======== Records for this task

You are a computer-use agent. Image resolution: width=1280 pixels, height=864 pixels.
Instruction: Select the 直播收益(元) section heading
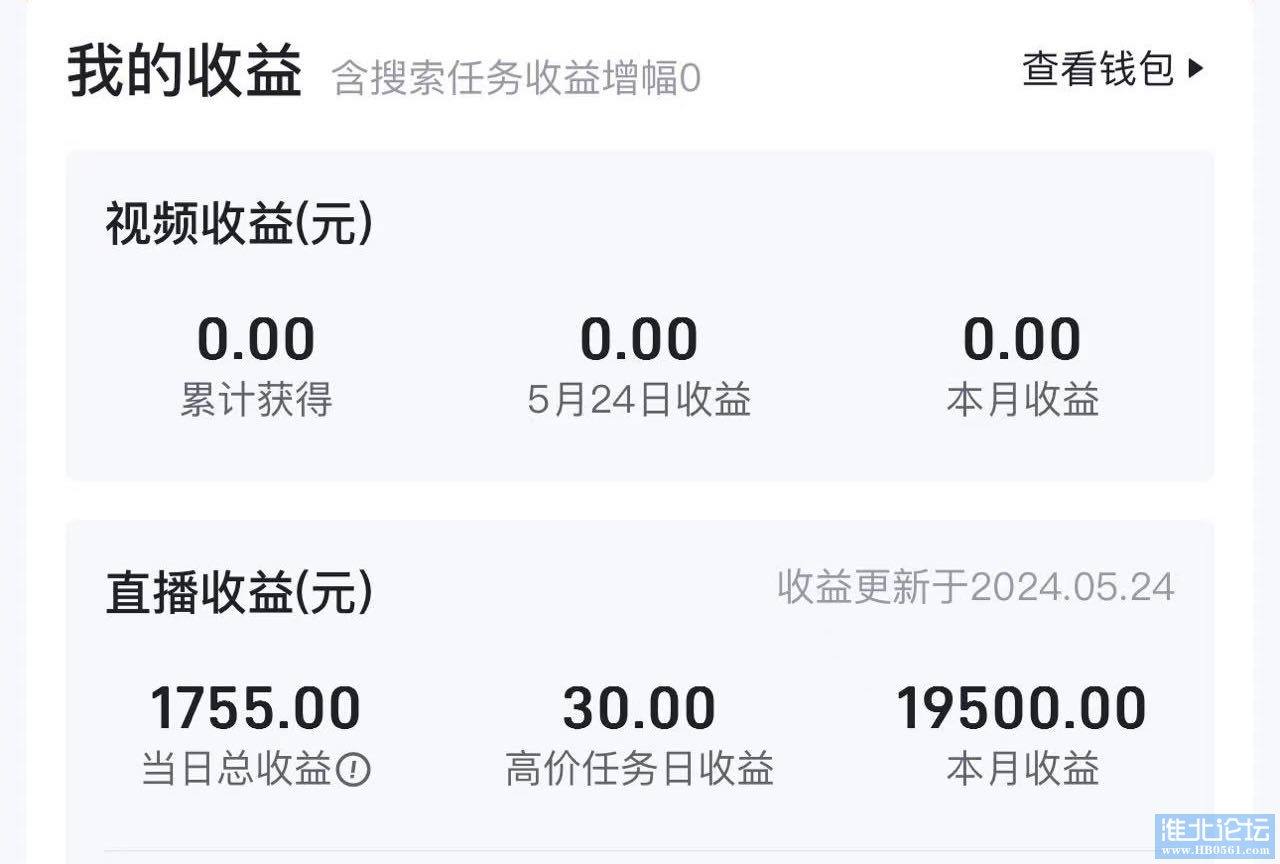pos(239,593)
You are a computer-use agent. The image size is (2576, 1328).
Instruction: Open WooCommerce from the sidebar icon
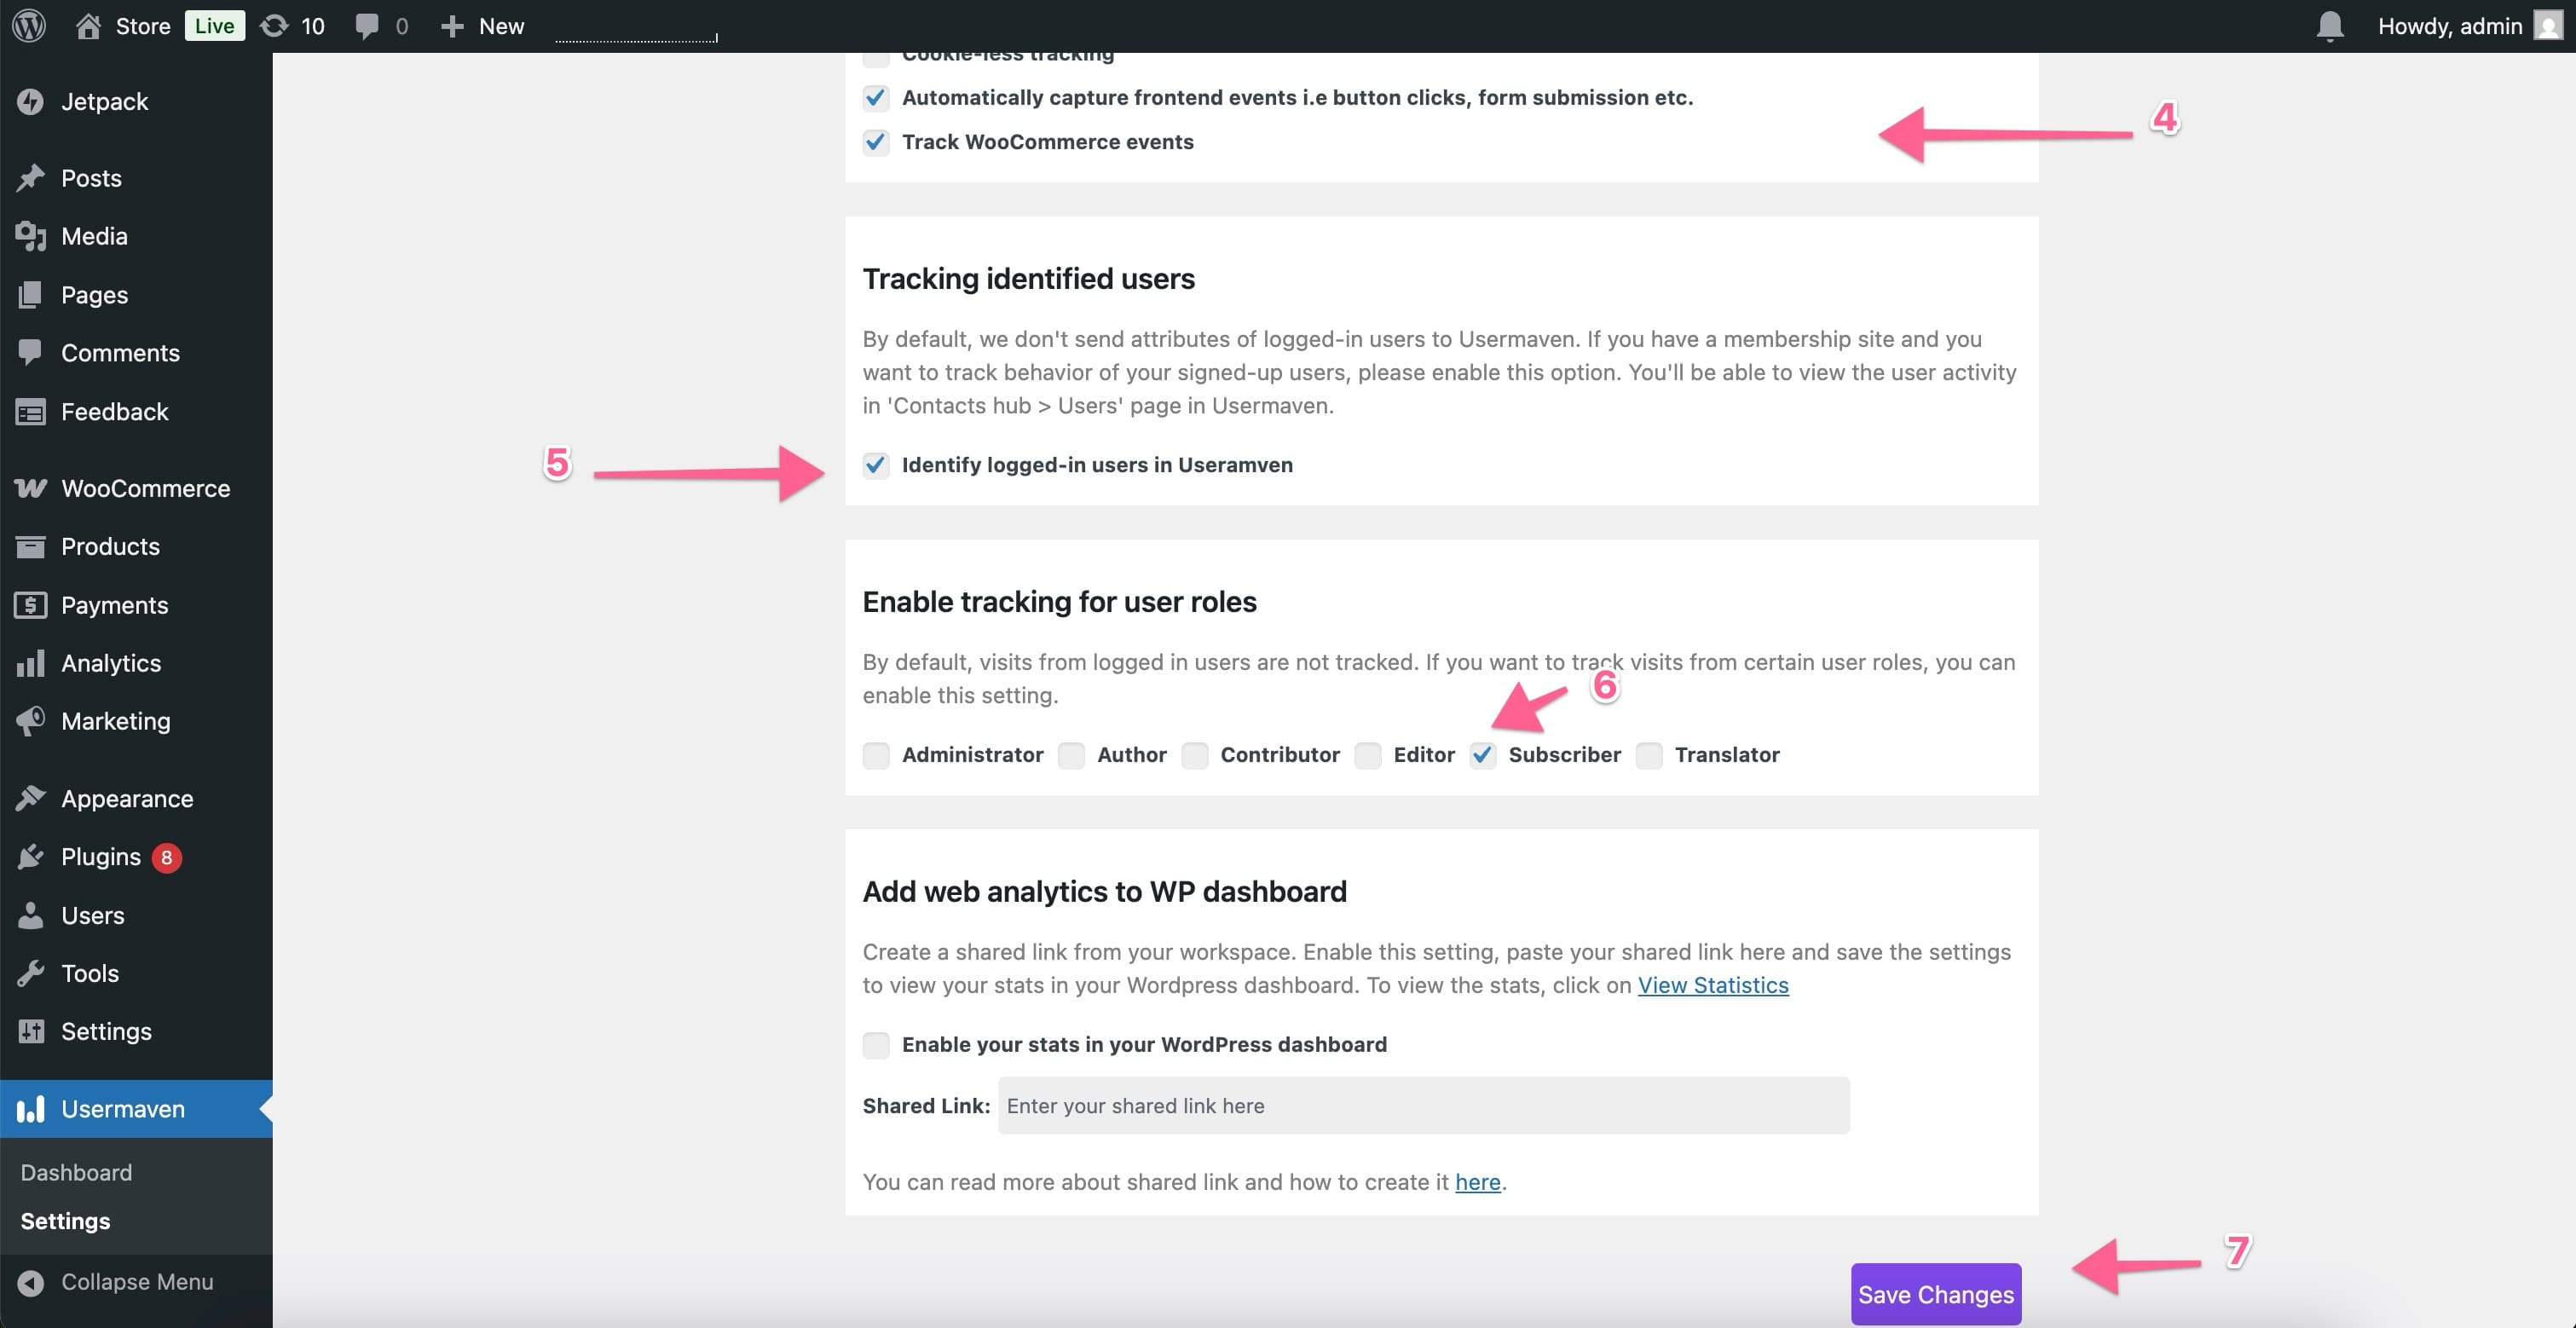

================

> **What to work on**
The data must come back word for word, with every picture removed.

> **Result below**
You are a computer-use agent. Image resolution: width=1280 pixels, height=864 pixels.
Instruction: Select the 直播收益(元) section heading
pos(239,593)
You are a computer-use agent. The image size is (2576, 1328).
Instruction: Open WooCommerce from the sidebar icon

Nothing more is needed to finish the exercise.